FINANCE (NO. 2) ACT, 1971
96. Conversion of separate property of an individual into Hindu joint family property - The provision in the Wealth-tax Act for the aggregation of assets transferred by an individual to or for the benefit of the spouse or minor child in certain circumstances as explained in the preceding paragraph, has so far not been applicable in relation to transfer of assets made through the medium of a Hindu undivided family. This is in view of the position that, according to the courts, the conversion of the separate property of an individual into joint Hindu family property, by impressing such separate property with the character of property belonging to the family or throwing it into the common stock of the family, does not amount to a "transfer" of such property, even where the converted property is subsequently partitioned amongst the members of the joint family resulting in passing of the property to the spouse or minor children. With a view to closing this loophole for the avoidance or reduction of tax liability through the device of converting separate property of an individual into joint Hindu family property, section 31(b ) of the Finance (No. 2) Act, 1971 has introduced a new provision in section 4 to cover such cases. Under the new provision, which is contained in new sub-section (1A) of section 4, in a case where an individual converts his separate property into joint family property of a Hindu undivided family of which he is a member, by impressing such property with the character of joint family property or by throwing such property into the common stock of the Hindu undivided family, he will be deemed to have transferred the converted property through the family to the members of the family for being held by them jointly. The share in the converted property in so far as it is attributable to the interest of the individual, his spouse or minor children (other than married daughters) will be included in the net wealth of the individual. Further, in the event of a partial or total partition in the Hindu undivided family, the shares allotted to the spouse or minor children in the converted property will also be similarly included in the net wealth of the individual.

Supplied material:
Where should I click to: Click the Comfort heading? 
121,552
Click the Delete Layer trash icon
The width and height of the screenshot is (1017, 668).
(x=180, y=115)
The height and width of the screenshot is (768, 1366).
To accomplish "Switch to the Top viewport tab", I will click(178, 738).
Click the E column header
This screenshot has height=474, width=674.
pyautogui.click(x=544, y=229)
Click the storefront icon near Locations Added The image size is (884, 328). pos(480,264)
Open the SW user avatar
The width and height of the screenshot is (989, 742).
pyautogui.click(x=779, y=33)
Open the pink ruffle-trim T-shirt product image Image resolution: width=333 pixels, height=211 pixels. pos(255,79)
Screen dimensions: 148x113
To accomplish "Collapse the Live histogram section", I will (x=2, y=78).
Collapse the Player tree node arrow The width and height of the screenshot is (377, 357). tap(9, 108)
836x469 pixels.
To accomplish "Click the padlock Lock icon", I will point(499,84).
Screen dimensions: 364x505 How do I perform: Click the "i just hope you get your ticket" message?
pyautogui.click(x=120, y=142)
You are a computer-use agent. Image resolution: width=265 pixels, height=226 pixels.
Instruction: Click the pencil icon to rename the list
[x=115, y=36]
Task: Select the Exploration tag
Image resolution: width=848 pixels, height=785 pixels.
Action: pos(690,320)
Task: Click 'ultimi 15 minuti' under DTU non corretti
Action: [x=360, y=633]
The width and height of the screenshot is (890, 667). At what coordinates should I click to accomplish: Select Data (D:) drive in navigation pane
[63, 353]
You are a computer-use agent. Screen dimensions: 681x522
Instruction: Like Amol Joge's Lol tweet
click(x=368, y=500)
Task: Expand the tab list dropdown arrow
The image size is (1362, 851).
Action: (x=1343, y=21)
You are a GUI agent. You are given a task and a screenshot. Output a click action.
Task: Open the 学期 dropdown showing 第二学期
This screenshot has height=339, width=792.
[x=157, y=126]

Problems:
a - In the passage on the Finance (No. 2) Act, 1971, translate this sentence into Spanish: "The share in the converted property in so far as it is attributable to the interest of the individual, his spouse or minor children (other than married daughters) will be included in the net wealth of the individual."
b - Present the lines of the listing, from the line containing "Click the storefront" through the line containing "click(x=368, y=500)", inclusive, as a numbered list, leaving out any blank lines.

Replies:
a - La parte de los bienes convertidos, en la medida en que sea atribuible al interés de la persona, de su cónyuge o de sus hijos menores de edad (excepto las hijas casadas), se incluirá en el patrimonio neto de la persona.

b -
1. Click the storefront icon near Locations Added The image size is (884, 328). pos(480,264)
2. Open the SW user avatar
3. The width and height of the screenshot is (989, 742).
4. pyautogui.click(x=779, y=33)
5. Open the pink ruffle-trim T-shirt product image Image resolution: width=333 pixels, height=211 pixels. pos(255,79)
6. Screen dimensions: 148x113
7. To accomplish "Collapse the Live histogram section", I will (x=2, y=78).
8. Collapse the Player tree node arrow The width and height of the screenshot is (377, 357). tap(9, 108)
9. 836x469 pixels.
10. To accomplish "Click the padlock Lock icon", I will point(499,84).
11. Screen dimensions: 364x505 How do I perform: Click the "i just hope you get your ticket" message?
12. pyautogui.click(x=120, y=142)
13. You are a computer-use agent. Image resolution: width=265 pixels, height=226 pixels.
14. Instruction: Click the pencil icon to rename the list
15. [x=115, y=36]
16. Task: Select the Exploration tag
17. Image resolution: width=848 pixels, height=785 pixels.
18. Action: pos(690,320)
19. Task: Click 'ultimi 15 minuti' under DTU non corretti
20. Action: [x=360, y=633]
21. The width and height of the screenshot is (890, 667). At what coordinates should I click to accomplish: Select Data (D:) drive in navigation pane
22. [63, 353]
23. You are a computer-use agent. Screen dimensions: 681x522
24. Instruction: Like Amol Joge's Lol tweet
25. click(x=368, y=500)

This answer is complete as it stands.